Het bouwen van een nieuwe stad

De leden van de JA21-fractie vragen ook of de Minister vindt dat het bouwen van een nieuwe stad bevorderlijk kan zijn om de woningnood op te lossen. Daarvan lijkt geen sprake te zijn. De gemeenten hebben gezamenlijk voldoende plancapaciteit om voldoende woningen te bouwen. Ik heb mij het afgelopen jaar hard gemaakt voor het vergroten van de plancapaciteit om de benodigde woningbouwproductie te realiseren.
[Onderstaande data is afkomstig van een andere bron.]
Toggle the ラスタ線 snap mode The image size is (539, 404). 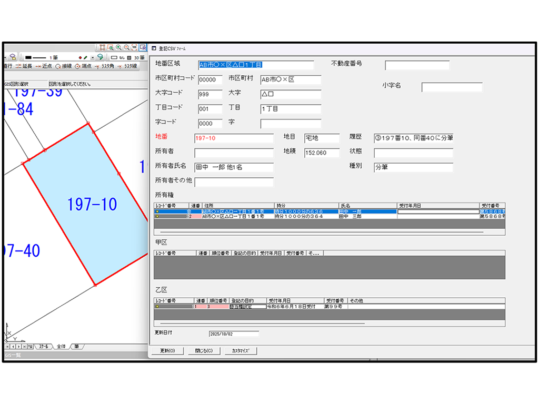(127, 66)
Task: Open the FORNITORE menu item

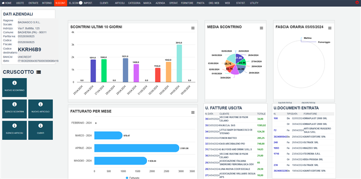Action: 187,3
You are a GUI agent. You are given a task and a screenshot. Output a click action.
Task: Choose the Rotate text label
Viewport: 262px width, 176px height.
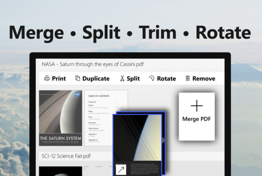(166, 78)
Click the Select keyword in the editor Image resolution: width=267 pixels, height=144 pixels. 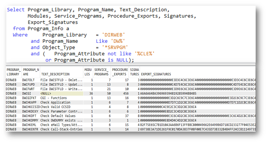[16, 10]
Daar waar nodig heb ik afspraken gemaakt over de uitbreiding van de plancapaciteit tot 130%. De Nationale Woningbouwkaart geeft inzicht in de ligging van de plannen.

Aantal benodigde huurwoningen

De leden van de fractie van JA21 refereren naar de cijfers van WoOn 2018 waaruit blijkt dat 14% van de in 2018 aangeboden huurwoningen in het middensegment vallen en vraagt daarbij welk percentage volgens de Minister nodig is om het tekort in het middensegment op te lossen en wanneer de Minister dit hoopt te bereiken. De vraag naar middenhuurwoningen is tevens afhankelijk van het aanbod van betaalbare koopwoningen en het aantal bij te bouwen woningen. Het is daarom niet mogelijk om een precies percentage te geven.

De leden van de fractie van JA21 vragen ook naar het concrete aantal woningen dat per jaar gerealiseerd dient te worden en of provincies en gemeenten hiervoor voldoende plancapaciteit hebben. Het concrete aantal is moeilijk te bepalen. Het middensegment kan immers bediend worden middels bestaande en nieuw te bouwen huur- en koopwoningen. Door doorstroming bij verhuizingen komen ook weer woningen beschikbaar voor deze doelgroep.

Het tekort aan woningen kan niet uitgesplitst worden naar doelgroep en prijssegment. Vanuit de behoefte aan woningen kan wel gekeken worden naar hoe de bouwopgave «optimaal» ingevuld kan worden. Om te bepalen welke woningen het beste aan de woningvoorraad kunnen worden toegevoegd dient er rekening te worden gehouden met verhuisprocessen, woonvoorkeuren, demografische ontwikkelingen, huurprijsbeleid en financiële mogelijkheden. Daartoe zijn modelmatige woningmarktsimulaties uitgevoerd die beschreven staan in de Staat van de Woningmarkt 2021 die in juli 2021 aan uw Kamer is gezonden.

Er is op nationaal en provinciaal niveau voldoende plancapaciteit om te voldoen aan de bouwopgave. Het grootste deel van de plancapaciteit voor de korte termijn (tot 2025) is hard. Hiermee is enige zekerheid geboden ten aanzien van het realiseren van de geplande woningen voor de periode tot 2025. In mijn brief «Voortgang versnelling woningbouw» van 9 juni 202113 heb ik uw Kamer hierover uitvoerig ingelicht.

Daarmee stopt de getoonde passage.